Saturn is the sixth planet from the Sun and is second largest planet in the Solar System, smaller only than Jupiter. Saturn is easy to identify because of the large system of rings surrounding it. Just like Jupiter, Uranus and Neptune even Saturn comes under the category of Gas Giants. Saturn is mostly made of Hydrogen and Helium with crystals of ammonia in the upper layers of it’s atmosphere which gives it it’s pale yellow color. Although the outermost layers of Saturn are made of gases, scientists believe that if we travel down through the atmosphere we would eventually find that the Hydrogen and Helium are in liquid state and if we go even farther down they become metallic and in the center of the planet there is a hard rocky core.

Earth’s size comparison with Saturn

Saturn is the least dense planet in the Solar System, although it is much larger than the Earth, which is about 9 times wider and 95 times more massive, it is only about 12% as dense as Earth is and that means if we could find a bath tub large enough, the Saturn would float in the water. Like Jupiter, Saturn has storms and stripes of clouds but they are harder to see because of their pale color. However, winds on Saturn are much faster than Jupiter’s winds, in fact Saturn has the second fastest winds in the Solar System which can reach speeds up to 1800 kilometers per hour, the only planet with winds faster than Saturn’s is Neptune.

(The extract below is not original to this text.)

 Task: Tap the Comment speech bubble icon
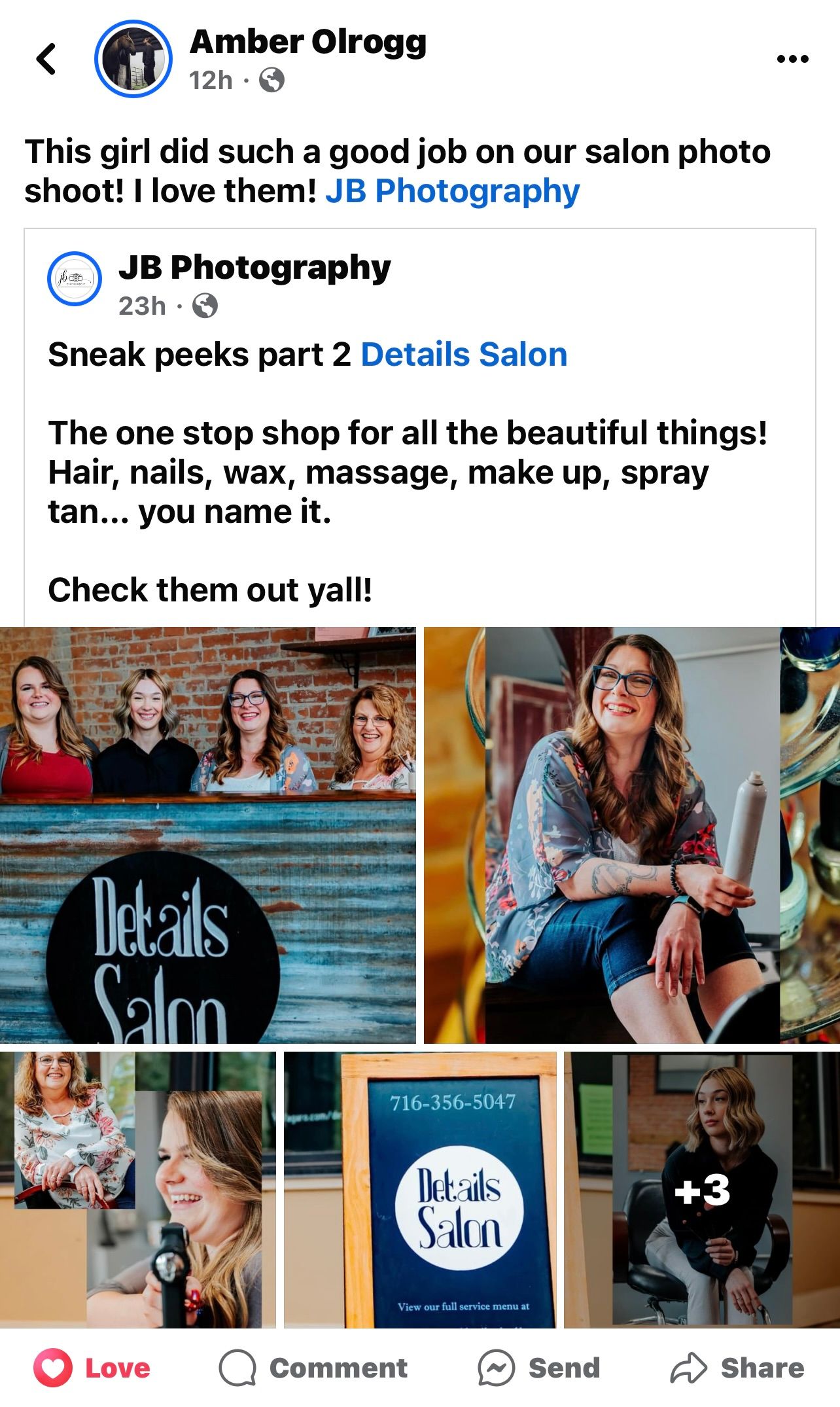(237, 1368)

Saturn is very far from the Sun which is about 890 million miles or 1.4 billion kilometers away, as a result Saturn takes very very long time to travel around the Sun which is about 29 Earth years. However Saturn spins or rotates about it’s own axis much faster when compared with Earth’s rotation, Saturn takes less than 11 hours to rotate about it’s axis compared to Earth’s 24 hours. Saturn is the farthest planet that can be seen by humans without the help of telescope in the night sky and so it has been known to humans since thousands of years. The word Saturn comes from the name of the ancient Roman god Saturn or Cronus who is the god of wealth and agriculture. Although ancient astronomers knew about Saturn, no one knew about it’s rings.

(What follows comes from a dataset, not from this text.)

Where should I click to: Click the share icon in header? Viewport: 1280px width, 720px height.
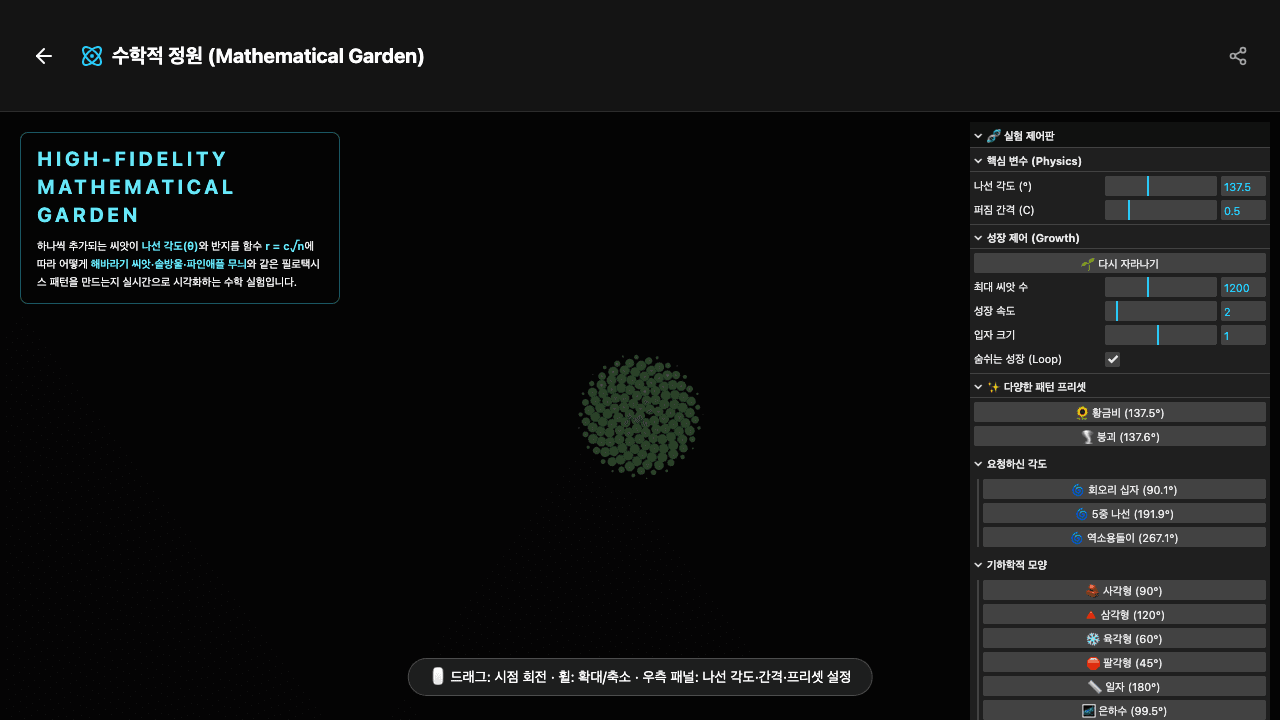tap(1238, 56)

The rings of Saturn are not visible without the help of the telescope and so it was not until the astronomer Galileo used his telescope to observe Saturn in 1610 that people knew that there was anything different about it at all. When Galileo saw Saturn’s rings he did not really know what they could be, he initially thought that they might be moons or smaller planets, but it was not until later when stronger telescopes were made, astronomers realized that the Saturn is surrounded by wide flat rings.

Rings of Saturn

Saturn’s rings are about 175000 miles or 282000 kilometers across but only about 30 feet or 10 meters thick. These rings are made of many pieces of ice and rocks which ranges from the size of the sand grain to the size of a bus. Scientists believe that the rings may have formed when the comets, asteroids or even moons collided or ripped apart by Saturn’s gravity and as time went on these pieces may have continued colliding with each other resulting in smaller and smaller pieces. In addition to rings, many moons and satellites orbit around Saturn, it has at least 62 moons and perhaps 100 more smaller bodies also circling around it.

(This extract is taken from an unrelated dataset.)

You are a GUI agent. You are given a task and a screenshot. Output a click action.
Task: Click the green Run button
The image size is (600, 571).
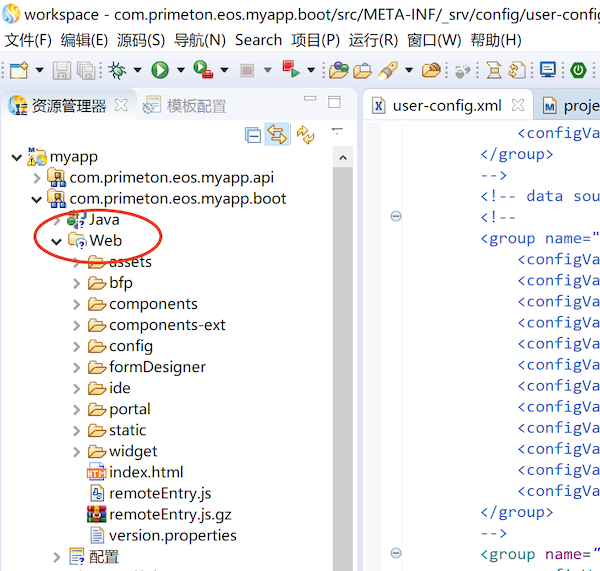click(159, 70)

Saturn’s Moon Titan with dense atmosphere surrounding it

Saturn’s largest moon is the Titan and is also second largest moon in the entire Solar System, smaller only than the Jupiter’s moon Ganymede. Scientists are very interested in Titan because it is the only moon in the Solar System known to have dense atmosphere which is composed of mainly nitogen with some methane and hydrogen present. Titan is also the only celestial body aside from Earth that has ever been found to have bodies of liquid on it’s surface. These liquid bodies are not made of water because the surface of Titan is far too cold for liquid water to exist, so the lakes and seas of Titan are filled with Ethane, Methane and Propane. So far only four spacecrafts have flown by Saturn, beginning with Pioneer 11 in 1979 and quickly followed by Voyagers 1 and 2 in the early 1980’s, no other missions visited Saturn for more than 20 years until the Cassini spacecraft arrived in 2004 and began orbiting the planet until September 17 of 2017 when Cassini spacecraft made a fateful plunge into Saturn’s atmosphere ending it’s mission.